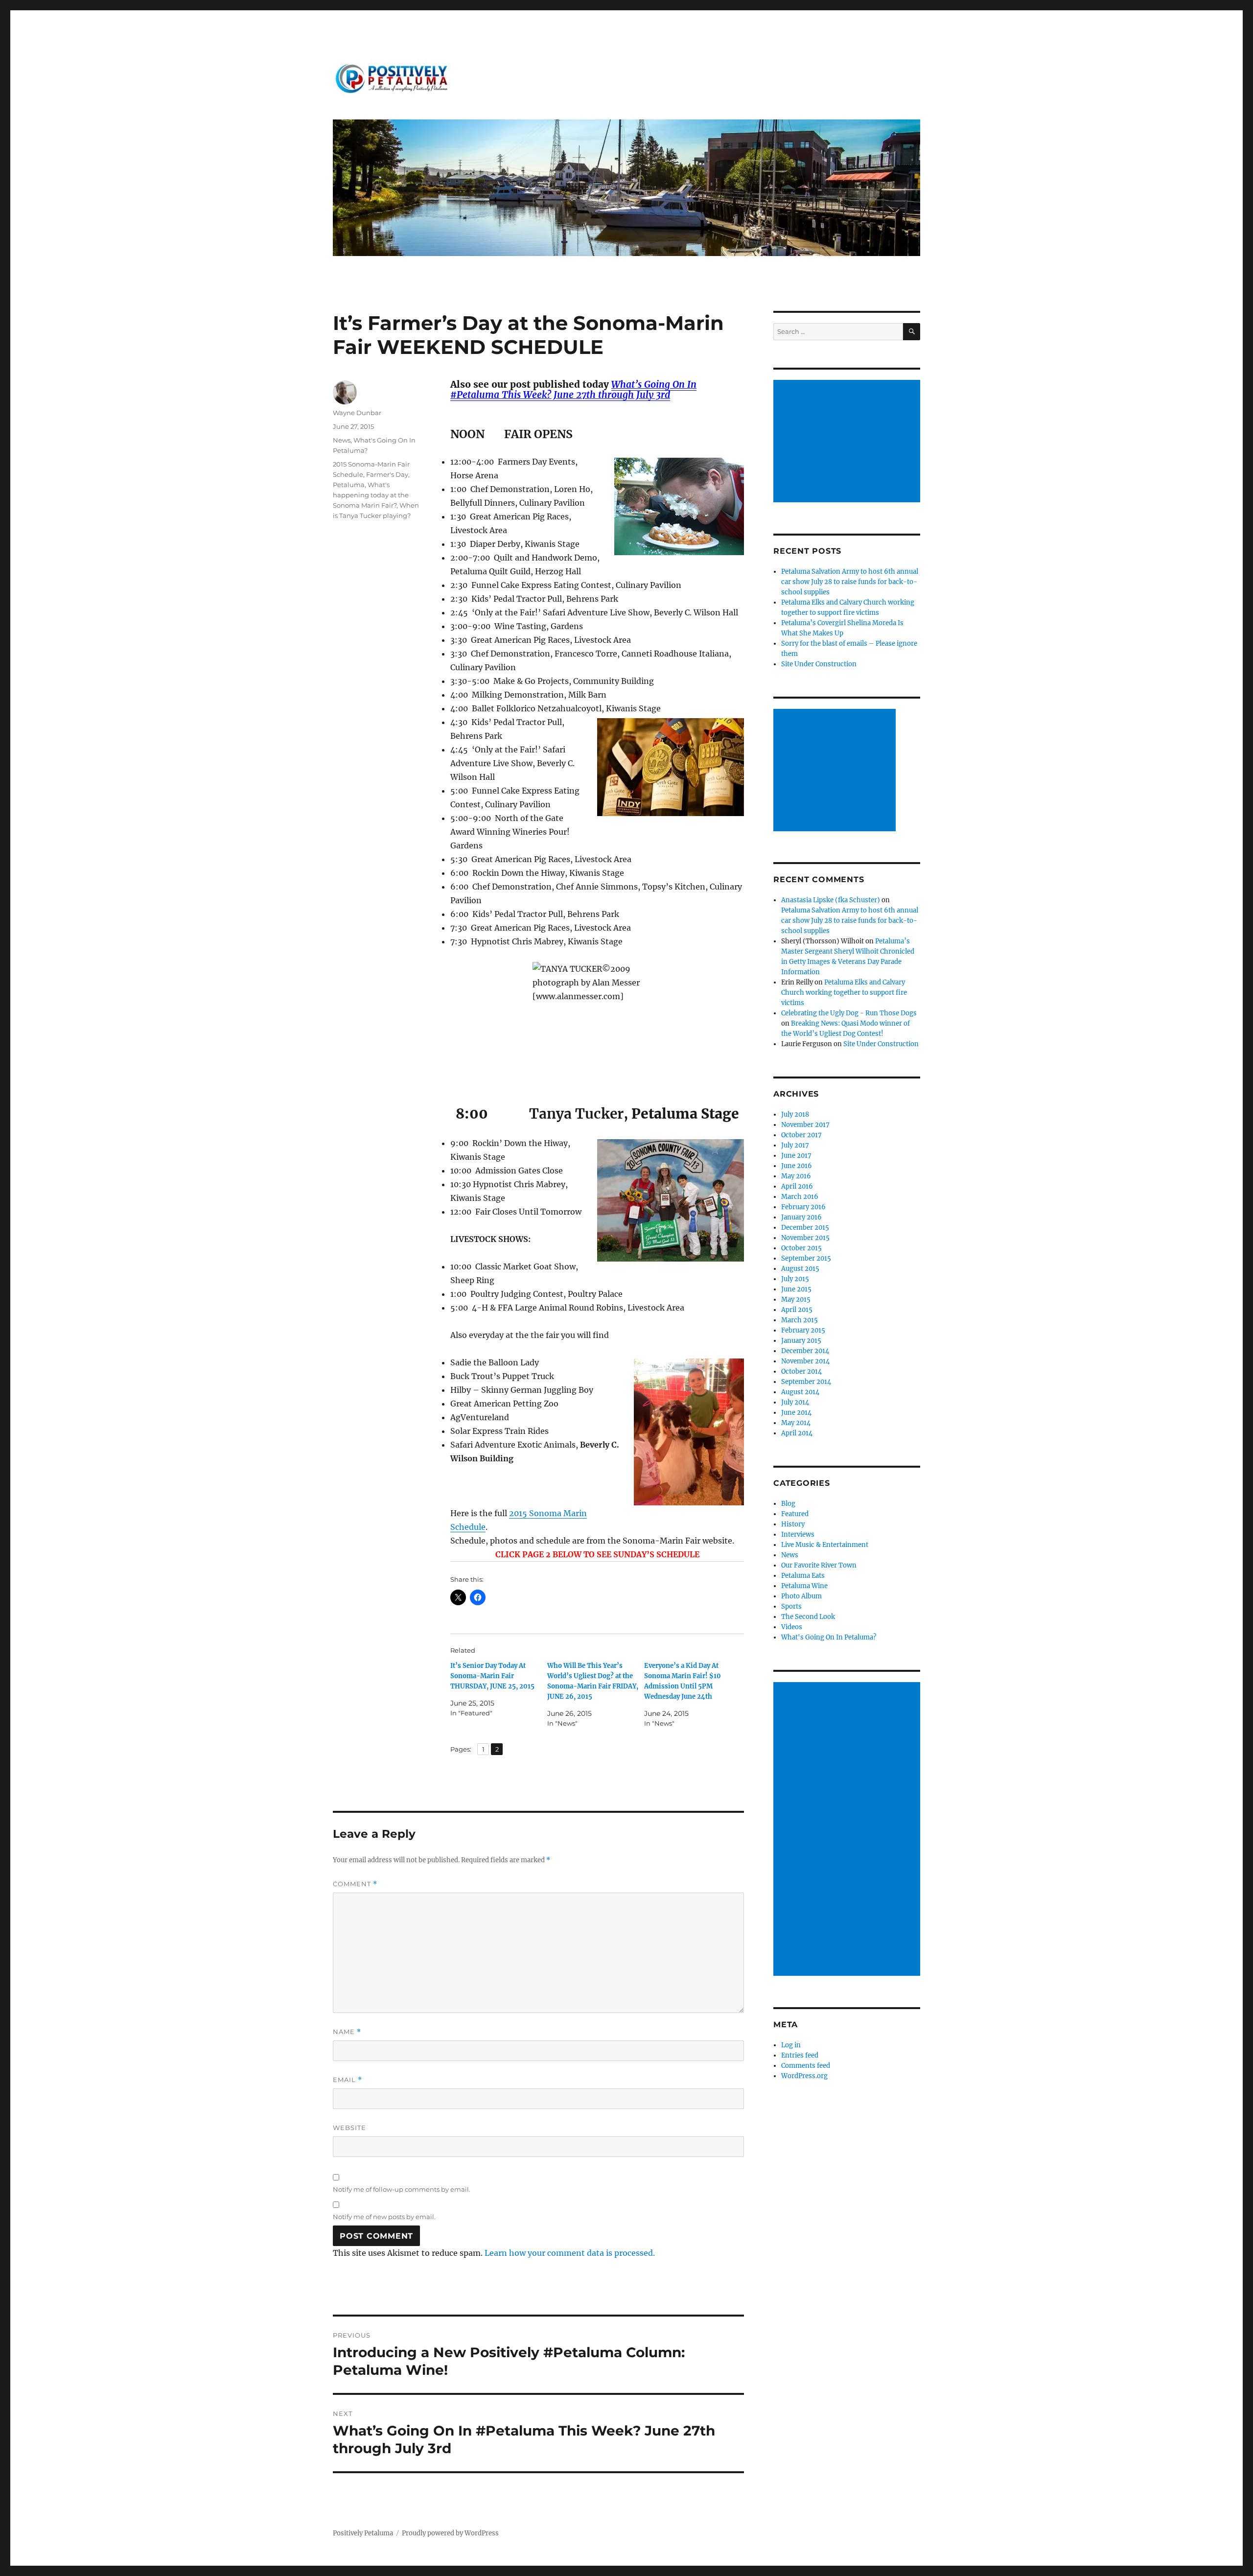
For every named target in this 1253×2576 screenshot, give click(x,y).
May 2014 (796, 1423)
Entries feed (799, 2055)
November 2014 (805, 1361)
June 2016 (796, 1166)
============================================================
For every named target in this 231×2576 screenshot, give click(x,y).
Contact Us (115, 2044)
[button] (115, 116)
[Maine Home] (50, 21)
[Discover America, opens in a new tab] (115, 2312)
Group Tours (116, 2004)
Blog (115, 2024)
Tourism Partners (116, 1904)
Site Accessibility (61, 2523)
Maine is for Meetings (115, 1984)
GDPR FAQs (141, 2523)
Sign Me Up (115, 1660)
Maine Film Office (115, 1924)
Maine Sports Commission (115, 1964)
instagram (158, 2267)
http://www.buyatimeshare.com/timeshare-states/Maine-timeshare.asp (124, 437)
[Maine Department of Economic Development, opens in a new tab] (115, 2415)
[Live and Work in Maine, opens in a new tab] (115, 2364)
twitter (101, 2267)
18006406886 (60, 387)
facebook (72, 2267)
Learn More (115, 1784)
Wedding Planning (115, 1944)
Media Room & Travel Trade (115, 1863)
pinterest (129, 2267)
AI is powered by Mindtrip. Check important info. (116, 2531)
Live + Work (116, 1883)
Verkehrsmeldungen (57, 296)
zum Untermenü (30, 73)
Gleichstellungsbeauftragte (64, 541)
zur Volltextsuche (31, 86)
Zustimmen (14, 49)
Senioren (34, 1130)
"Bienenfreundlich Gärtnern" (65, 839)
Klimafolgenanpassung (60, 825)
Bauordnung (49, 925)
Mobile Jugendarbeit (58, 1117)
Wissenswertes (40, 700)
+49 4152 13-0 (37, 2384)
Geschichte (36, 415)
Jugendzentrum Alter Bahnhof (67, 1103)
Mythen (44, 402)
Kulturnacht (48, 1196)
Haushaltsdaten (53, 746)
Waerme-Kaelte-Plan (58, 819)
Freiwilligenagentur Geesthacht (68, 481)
============================================================
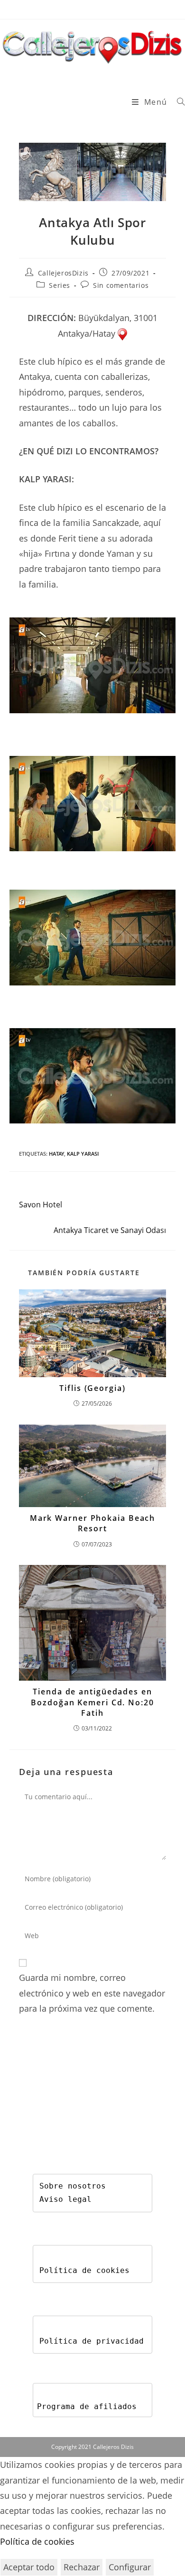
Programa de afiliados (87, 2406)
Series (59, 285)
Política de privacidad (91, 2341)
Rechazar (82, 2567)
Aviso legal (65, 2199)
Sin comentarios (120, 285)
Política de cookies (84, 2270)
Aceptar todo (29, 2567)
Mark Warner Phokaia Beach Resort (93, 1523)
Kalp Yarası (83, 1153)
============================================================
What you will do:
What you return should be exactly the lines above, starting at the one with "For every named target in this 1253×2576" and ending at the one with "June 2016 (796, 1166)", and nothing else.

Response area:
For every named target in this 1253×2576 screenshot, give click(x,y).
May 2014 (796, 1423)
Entries feed (799, 2055)
November 2014 (805, 1361)
June 2016 (796, 1166)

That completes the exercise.